Le montage est tellement actif que des opposants peuvent même avancer l’hypothèse que l’opération elle-même est un montage complet à destination politique, pour renforcer par la terreur la main-mise du gouvernement pakistanais et des Américains sur la population (« Some officials and opposition politicians have accused the government of inventing the presence of foreign militants in the area to mitigate the political fallout »). Parfois aussi, des vérités traînent ici ou là, par inadvertance, maladresse ou lassitude, comme la déclaration du Premier ministre pakistanais Aziz sur les dirigeants d’Al Qaïda, s’ils existent… : « [Aziz] expressed little hope of the imminent capture or killing of the top two leaders of Al Qaeda, Osama bin Laden and Ayman al-Zawahiri, saying they had the resources to move about the tribal areas and beyond without being detected. « Frankly, nobody knows where they are,” he said. “The simple answer is that nobody has a clue.” »

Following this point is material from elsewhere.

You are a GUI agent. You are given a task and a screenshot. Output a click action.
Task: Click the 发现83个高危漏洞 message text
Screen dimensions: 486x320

Il est assez probable que cette activité inusitée du milieu du renseignement et du contre-terrorisme US, pour les suites d’une opération de cette sorte, a aussi des causes internes (à Washington, s’entend) très importantes, — ce sont même, le plus souvent, les plus importantes. Il semble que ces milieux veulent renouveler et relancer le soutien parlementaire à leurs activités, notamment du point de vue des budgets, en tentant de démontrer l’efficacité de cette sorte d’opération et de la technologie. L’accent mis sur l’emploi d’engins Predator durant l’opération va dans ce sens. L’affaire Cunningham est pour beaucoup dans cette situation et dans cette démarche des milieux du renseignement US. On sait que cette affaire implique des irrégularités dans certains contrats secrets avec la CIA et l’on craint que ses retombées, avec des implications diverses dont certaines peuvent être incontrôlables, conduisent à des restrictions dommageables (pour les contractants et pour les services de renseignement). Toute publicité favorable sur le professionnalisme des SR, toute bonne relation publique est essentiel. On a vu d’ailleurs que l’opération de Damadola a déjà forcé à des regroupements de parlementaires au nom du patriotisme, fort favorables à ces milieux.